• _Records provided_

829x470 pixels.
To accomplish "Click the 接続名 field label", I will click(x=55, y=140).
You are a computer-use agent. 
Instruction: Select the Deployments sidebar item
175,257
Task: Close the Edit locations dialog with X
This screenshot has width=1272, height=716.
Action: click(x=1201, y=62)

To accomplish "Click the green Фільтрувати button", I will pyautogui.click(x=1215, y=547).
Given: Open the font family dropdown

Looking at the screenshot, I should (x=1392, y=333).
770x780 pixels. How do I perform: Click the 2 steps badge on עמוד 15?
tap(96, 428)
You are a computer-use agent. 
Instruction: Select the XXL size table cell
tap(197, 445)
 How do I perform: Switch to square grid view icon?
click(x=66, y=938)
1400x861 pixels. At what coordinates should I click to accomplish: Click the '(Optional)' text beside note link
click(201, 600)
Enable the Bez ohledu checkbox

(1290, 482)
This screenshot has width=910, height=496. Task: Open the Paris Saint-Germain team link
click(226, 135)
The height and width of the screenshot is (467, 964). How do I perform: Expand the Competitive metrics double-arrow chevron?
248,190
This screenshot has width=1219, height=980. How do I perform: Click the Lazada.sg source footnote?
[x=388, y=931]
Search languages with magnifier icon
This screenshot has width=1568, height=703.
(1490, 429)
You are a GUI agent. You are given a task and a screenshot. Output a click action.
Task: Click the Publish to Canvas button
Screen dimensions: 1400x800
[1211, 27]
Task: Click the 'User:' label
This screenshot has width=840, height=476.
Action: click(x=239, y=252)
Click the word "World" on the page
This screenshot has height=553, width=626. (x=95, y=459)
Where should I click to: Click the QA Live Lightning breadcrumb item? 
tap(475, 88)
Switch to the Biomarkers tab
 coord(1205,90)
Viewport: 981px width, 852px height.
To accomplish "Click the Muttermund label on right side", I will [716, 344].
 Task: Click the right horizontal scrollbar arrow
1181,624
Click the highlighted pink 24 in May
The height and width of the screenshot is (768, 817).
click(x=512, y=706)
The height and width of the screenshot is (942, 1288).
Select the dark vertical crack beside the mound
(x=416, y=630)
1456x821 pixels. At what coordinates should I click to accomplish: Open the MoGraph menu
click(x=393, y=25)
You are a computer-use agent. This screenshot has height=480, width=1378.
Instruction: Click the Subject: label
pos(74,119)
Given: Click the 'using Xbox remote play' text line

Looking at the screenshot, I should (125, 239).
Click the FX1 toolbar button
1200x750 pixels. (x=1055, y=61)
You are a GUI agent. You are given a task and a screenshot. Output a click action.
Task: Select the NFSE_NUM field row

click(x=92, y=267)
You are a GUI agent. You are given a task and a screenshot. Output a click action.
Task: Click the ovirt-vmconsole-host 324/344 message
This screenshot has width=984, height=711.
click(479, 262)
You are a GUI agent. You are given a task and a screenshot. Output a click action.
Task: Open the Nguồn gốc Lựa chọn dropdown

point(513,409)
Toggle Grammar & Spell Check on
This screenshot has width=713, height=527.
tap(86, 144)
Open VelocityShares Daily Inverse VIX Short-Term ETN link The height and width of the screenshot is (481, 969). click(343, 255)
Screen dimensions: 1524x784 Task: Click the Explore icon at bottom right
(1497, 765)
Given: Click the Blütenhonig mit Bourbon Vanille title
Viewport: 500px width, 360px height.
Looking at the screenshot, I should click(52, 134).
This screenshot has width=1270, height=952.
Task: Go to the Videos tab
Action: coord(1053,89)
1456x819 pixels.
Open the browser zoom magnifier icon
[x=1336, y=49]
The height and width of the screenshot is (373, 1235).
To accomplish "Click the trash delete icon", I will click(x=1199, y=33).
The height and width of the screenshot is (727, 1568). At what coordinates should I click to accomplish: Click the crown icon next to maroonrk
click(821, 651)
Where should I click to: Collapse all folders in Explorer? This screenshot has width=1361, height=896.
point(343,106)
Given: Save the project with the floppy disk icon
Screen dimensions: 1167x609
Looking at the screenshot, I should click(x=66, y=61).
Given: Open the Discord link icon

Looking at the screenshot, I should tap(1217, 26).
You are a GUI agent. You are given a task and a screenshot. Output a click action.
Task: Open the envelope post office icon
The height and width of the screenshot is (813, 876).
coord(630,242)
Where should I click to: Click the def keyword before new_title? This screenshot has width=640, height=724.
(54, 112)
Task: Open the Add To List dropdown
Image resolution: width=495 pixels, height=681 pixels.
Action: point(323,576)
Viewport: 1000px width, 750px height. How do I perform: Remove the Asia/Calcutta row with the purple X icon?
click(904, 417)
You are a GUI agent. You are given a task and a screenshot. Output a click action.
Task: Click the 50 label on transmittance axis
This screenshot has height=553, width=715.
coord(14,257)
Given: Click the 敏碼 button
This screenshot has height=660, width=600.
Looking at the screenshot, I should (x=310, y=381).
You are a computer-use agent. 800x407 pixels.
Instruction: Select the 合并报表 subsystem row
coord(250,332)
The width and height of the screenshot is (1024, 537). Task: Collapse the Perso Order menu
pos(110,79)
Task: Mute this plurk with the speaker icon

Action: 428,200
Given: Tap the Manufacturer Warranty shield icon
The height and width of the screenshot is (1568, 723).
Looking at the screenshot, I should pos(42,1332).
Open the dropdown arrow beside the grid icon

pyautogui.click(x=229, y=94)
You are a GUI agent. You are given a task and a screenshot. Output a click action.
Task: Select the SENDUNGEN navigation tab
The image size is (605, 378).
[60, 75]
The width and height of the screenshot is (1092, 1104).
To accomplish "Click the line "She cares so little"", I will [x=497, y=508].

• _What is being asked_
Can you write out the records again, exactly as they appear, starting at the first line and going through the line that contains "(1490, 429)"?

• _Full output_
829x470 pixels.
To accomplish "Click the 接続名 field label", I will click(x=55, y=140).
You are a computer-use agent. 
Instruction: Select the Deployments sidebar item
175,257
Task: Close the Edit locations dialog with X
This screenshot has width=1272, height=716.
Action: click(x=1201, y=62)

To accomplish "Click the green Фільтрувати button", I will pyautogui.click(x=1215, y=547).
Given: Open the font family dropdown

Looking at the screenshot, I should (x=1392, y=333).
770x780 pixels. How do I perform: Click the 2 steps badge on עמוד 15?
tap(96, 428)
You are a computer-use agent. 
Instruction: Select the XXL size table cell
tap(197, 445)
 How do I perform: Switch to square grid view icon?
click(x=66, y=938)
1400x861 pixels. At what coordinates should I click to accomplish: Click the '(Optional)' text beside note link
click(201, 600)
Enable the Bez ohledu checkbox

(1290, 482)
This screenshot has width=910, height=496. Task: Open the Paris Saint-Germain team link
click(226, 135)
The height and width of the screenshot is (467, 964). How do I perform: Expand the Competitive metrics double-arrow chevron?
248,190
This screenshot has width=1219, height=980. How do I perform: Click the Lazada.sg source footnote?
[x=388, y=931]
Search languages with magnifier icon
This screenshot has width=1568, height=703.
(1490, 429)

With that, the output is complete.